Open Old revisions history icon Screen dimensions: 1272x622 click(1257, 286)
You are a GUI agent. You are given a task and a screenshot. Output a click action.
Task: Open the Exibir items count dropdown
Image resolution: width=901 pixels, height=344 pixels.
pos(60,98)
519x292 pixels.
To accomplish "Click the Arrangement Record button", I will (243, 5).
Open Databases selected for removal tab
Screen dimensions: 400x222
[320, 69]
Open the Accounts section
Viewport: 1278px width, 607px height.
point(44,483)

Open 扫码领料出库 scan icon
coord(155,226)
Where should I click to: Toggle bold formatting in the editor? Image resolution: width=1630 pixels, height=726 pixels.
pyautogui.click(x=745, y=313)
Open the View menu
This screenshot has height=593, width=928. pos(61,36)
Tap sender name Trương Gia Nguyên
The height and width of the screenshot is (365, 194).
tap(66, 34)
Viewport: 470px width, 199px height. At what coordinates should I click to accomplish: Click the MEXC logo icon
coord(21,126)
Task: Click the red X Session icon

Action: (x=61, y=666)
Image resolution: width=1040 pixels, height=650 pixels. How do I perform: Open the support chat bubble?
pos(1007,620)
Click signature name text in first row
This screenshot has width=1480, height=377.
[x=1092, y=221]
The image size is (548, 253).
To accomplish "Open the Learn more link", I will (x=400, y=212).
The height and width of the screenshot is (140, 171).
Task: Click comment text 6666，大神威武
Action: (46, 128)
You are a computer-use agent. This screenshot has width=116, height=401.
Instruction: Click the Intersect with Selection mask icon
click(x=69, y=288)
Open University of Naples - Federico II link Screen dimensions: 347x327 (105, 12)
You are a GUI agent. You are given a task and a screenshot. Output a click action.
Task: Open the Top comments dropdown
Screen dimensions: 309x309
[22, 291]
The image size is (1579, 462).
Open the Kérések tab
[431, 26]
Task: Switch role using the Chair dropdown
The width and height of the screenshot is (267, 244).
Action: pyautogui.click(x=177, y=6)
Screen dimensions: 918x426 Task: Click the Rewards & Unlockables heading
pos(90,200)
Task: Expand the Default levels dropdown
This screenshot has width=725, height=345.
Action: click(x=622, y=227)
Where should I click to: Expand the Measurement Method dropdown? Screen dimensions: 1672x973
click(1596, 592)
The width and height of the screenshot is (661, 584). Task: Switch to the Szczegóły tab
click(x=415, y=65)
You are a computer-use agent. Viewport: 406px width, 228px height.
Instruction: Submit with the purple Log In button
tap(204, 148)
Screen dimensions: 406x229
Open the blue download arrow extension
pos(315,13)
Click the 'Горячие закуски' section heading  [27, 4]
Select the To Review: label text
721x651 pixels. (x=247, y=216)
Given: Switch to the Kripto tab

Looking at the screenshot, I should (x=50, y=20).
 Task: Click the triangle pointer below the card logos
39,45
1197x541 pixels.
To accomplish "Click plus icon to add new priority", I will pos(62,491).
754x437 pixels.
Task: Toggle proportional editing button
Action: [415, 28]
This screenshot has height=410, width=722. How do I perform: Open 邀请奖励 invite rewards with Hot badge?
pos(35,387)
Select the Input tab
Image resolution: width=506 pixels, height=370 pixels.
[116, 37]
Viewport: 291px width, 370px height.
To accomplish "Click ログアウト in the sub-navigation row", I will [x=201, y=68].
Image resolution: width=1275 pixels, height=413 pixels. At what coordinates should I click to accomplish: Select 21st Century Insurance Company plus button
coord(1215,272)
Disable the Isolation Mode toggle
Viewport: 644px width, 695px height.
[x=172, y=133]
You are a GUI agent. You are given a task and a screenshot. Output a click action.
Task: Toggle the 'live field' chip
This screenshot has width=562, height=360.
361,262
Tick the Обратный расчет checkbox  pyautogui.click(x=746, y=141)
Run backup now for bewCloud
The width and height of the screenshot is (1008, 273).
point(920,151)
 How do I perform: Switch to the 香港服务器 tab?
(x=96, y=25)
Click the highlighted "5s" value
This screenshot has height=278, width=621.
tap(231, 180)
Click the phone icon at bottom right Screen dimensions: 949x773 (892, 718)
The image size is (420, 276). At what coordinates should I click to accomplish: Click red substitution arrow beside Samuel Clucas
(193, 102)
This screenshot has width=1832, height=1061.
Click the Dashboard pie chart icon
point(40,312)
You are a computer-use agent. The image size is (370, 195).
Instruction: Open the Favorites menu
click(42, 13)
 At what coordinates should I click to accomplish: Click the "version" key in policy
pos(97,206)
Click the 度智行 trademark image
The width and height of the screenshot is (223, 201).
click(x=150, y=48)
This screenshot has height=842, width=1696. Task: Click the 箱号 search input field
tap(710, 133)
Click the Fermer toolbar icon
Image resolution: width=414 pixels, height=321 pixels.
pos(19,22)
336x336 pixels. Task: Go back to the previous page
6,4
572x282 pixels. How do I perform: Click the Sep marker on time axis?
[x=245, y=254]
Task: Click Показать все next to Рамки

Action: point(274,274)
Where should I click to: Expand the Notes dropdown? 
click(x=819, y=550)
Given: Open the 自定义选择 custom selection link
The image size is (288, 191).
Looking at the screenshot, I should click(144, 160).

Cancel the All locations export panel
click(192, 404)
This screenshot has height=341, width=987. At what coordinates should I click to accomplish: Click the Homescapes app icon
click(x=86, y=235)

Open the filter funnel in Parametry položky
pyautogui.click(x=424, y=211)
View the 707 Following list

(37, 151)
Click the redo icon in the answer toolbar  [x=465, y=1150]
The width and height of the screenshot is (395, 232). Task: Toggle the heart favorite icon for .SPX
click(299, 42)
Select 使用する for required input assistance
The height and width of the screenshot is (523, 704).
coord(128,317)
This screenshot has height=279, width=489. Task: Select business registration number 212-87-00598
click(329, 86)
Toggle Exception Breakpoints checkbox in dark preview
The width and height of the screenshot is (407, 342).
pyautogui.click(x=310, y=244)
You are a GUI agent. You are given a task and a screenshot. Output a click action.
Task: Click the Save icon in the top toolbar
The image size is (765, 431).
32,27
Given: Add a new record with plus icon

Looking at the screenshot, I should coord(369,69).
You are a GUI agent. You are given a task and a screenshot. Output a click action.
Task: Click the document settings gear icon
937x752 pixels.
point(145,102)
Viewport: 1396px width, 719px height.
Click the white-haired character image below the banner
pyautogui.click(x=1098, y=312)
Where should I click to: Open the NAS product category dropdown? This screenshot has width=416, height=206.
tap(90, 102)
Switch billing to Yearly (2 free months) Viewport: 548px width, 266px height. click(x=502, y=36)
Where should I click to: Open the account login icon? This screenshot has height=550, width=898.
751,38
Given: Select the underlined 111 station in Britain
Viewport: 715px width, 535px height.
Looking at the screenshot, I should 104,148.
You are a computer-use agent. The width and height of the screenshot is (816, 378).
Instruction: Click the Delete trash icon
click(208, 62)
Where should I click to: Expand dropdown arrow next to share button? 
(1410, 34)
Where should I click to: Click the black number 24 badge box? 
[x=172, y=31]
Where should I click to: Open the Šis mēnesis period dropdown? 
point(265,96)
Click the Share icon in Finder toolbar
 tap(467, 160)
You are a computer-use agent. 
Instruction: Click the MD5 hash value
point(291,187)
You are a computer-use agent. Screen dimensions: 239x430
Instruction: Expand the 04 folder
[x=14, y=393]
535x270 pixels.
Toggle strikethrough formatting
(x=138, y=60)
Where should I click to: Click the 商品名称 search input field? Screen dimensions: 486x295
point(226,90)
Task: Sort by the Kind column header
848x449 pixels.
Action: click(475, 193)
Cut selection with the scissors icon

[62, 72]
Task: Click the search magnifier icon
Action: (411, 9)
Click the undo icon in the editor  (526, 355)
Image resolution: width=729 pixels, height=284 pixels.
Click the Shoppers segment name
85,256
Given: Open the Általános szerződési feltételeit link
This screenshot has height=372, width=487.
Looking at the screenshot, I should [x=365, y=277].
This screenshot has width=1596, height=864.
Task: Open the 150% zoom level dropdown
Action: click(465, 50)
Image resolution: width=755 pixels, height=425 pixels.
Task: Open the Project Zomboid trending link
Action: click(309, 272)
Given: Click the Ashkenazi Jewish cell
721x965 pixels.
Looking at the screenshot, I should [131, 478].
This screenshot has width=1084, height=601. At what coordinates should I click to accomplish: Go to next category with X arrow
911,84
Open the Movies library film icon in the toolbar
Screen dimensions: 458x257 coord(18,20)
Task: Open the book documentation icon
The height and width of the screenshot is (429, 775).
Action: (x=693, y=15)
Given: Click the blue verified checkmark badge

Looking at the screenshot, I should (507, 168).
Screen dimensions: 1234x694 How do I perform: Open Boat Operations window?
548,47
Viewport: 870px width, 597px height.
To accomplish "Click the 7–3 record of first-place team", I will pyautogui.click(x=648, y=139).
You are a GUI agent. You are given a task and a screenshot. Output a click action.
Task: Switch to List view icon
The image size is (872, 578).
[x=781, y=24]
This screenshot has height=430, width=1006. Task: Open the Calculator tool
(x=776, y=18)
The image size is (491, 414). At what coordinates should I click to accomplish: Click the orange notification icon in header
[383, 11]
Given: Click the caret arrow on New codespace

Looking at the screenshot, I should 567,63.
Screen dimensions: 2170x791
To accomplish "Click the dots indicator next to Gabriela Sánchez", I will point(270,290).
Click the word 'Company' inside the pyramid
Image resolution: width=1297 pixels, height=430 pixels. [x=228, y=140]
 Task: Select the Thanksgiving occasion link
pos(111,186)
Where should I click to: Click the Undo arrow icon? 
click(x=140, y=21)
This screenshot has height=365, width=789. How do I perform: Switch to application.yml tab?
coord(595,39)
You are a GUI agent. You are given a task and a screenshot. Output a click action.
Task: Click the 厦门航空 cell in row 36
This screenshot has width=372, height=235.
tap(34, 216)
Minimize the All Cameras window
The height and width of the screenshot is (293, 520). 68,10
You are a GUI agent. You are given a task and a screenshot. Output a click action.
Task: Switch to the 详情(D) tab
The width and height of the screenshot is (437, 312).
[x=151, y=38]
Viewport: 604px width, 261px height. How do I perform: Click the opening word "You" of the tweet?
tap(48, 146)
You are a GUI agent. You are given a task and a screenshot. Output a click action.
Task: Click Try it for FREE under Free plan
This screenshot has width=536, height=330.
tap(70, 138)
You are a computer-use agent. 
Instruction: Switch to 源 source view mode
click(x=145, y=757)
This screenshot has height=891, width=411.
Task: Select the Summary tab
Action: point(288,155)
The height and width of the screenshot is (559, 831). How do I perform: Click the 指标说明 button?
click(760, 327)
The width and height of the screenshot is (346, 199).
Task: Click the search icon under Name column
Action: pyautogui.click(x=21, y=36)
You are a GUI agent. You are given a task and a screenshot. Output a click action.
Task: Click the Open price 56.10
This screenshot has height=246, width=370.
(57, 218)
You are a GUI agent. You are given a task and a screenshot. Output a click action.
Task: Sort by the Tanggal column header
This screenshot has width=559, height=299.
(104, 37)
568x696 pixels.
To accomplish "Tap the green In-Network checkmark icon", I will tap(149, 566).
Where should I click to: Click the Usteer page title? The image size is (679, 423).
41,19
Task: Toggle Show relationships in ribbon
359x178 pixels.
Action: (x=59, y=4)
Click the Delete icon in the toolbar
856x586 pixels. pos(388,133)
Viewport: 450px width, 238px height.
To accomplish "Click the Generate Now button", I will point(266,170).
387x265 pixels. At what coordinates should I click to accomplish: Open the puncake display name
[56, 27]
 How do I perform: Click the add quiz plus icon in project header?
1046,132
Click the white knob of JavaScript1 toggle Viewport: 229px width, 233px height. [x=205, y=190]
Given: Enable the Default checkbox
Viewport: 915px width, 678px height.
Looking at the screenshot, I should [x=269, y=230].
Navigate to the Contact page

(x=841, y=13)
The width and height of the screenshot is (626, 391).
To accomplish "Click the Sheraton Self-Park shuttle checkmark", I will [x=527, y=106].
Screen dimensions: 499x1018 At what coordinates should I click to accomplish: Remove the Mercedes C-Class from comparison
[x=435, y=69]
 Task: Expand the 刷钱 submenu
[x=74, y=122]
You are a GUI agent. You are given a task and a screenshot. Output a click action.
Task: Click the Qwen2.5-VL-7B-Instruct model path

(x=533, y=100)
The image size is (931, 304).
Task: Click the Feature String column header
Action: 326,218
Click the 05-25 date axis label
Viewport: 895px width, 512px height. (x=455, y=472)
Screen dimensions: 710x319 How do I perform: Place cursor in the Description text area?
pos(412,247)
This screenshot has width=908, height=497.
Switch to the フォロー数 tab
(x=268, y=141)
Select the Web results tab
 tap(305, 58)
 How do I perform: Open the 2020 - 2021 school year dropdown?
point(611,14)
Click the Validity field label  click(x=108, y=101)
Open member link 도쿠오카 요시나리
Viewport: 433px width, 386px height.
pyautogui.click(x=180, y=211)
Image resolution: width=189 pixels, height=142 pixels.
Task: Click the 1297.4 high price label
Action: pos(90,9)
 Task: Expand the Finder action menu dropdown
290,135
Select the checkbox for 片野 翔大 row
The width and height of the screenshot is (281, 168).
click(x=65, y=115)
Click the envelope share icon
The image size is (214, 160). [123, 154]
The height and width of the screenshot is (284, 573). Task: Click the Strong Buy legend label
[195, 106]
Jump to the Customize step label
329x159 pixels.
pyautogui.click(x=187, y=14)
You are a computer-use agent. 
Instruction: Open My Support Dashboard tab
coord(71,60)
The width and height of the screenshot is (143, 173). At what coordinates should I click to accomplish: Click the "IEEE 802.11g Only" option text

____

*About this task:*
Return all lines of the data in which the string "Sort" appears.

*Result of the task:*
Task: Sort by the Kind column header
Task: Sort by the Tanggal column header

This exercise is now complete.